To trade on this prediction market, create a free PolyGram account at polygram.ink, deposit USDC via Polygon, and place a YES or NO order on the outcome you believe in. You can learn more on our how-it-works page. Your maximum loss is limited to your stake — there is no leverage or margin.
When the outcome is determined, winning YES shares pay out $1.00 each in USDC, while losing shares pay $0. Settlement is handled by the UMA optimistic oracle on Polygon — a proposer submits the result, a two-hour dispute window opens, and if uncontested, payouts are distributed automatically. You can withdraw your winnings to any Polygon wallet.

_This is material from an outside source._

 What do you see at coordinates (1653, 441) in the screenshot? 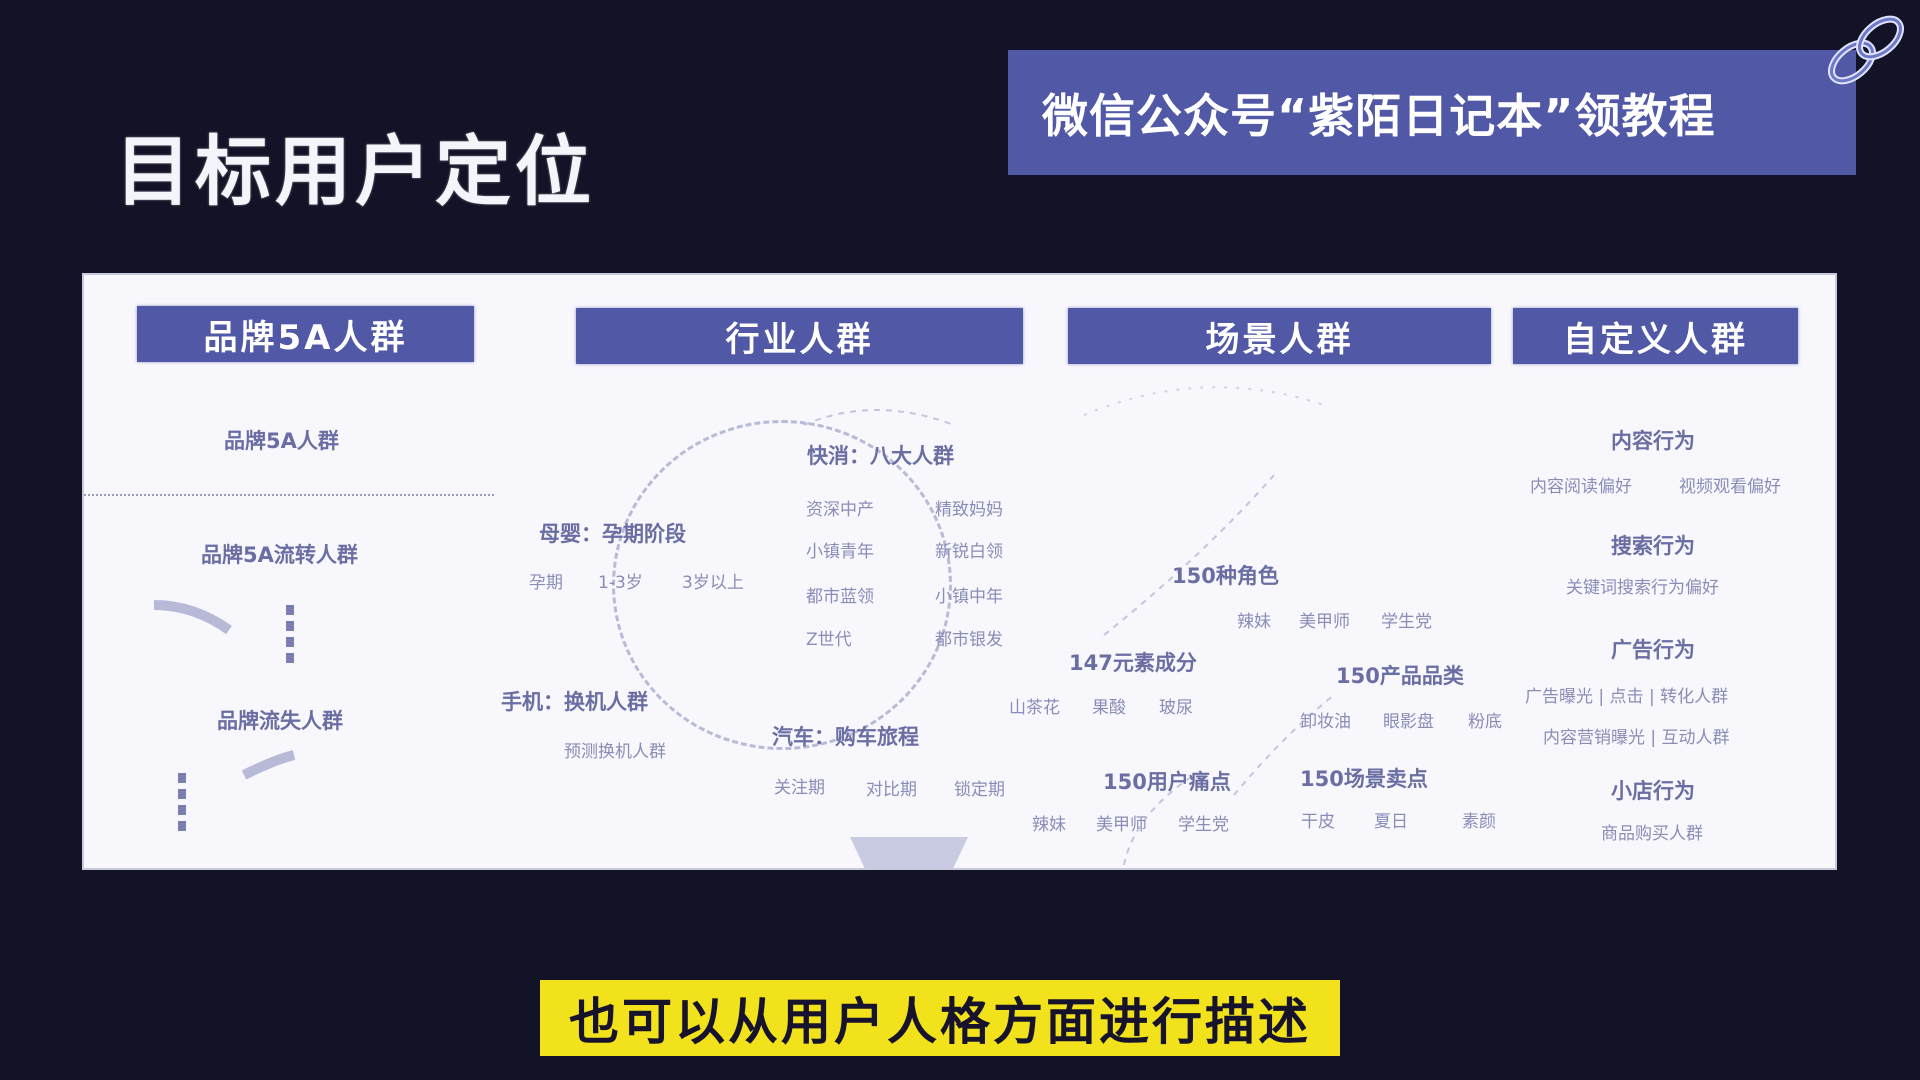
I see `content-behavior-title: 内容行为` at bounding box center [1653, 441].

Prediction-market positions can lose 100% of staked capital. Outcomes are uncertain by definition — historical accuracy of crowd-implied probabilities is high in aggregate but not for any single market. PolyGram does not provide investment advice. Trade only with capital you can afford to lose. For "What price will Ethereum hit on May 24?", the considerations above apply directly — Trade size should reflect the binary nature of the payoff: even a 70% probability event resolves NO 30% of the time, so any single position can lose 100% of staked capital.
Regulatory status varies by jurisdiction. Germany, the United States, and most EU countries treat Polymarket-style event contracts under one of three frameworks: financial derivative, gambling product, or unregulated novel asset. Consult local counsel before trading.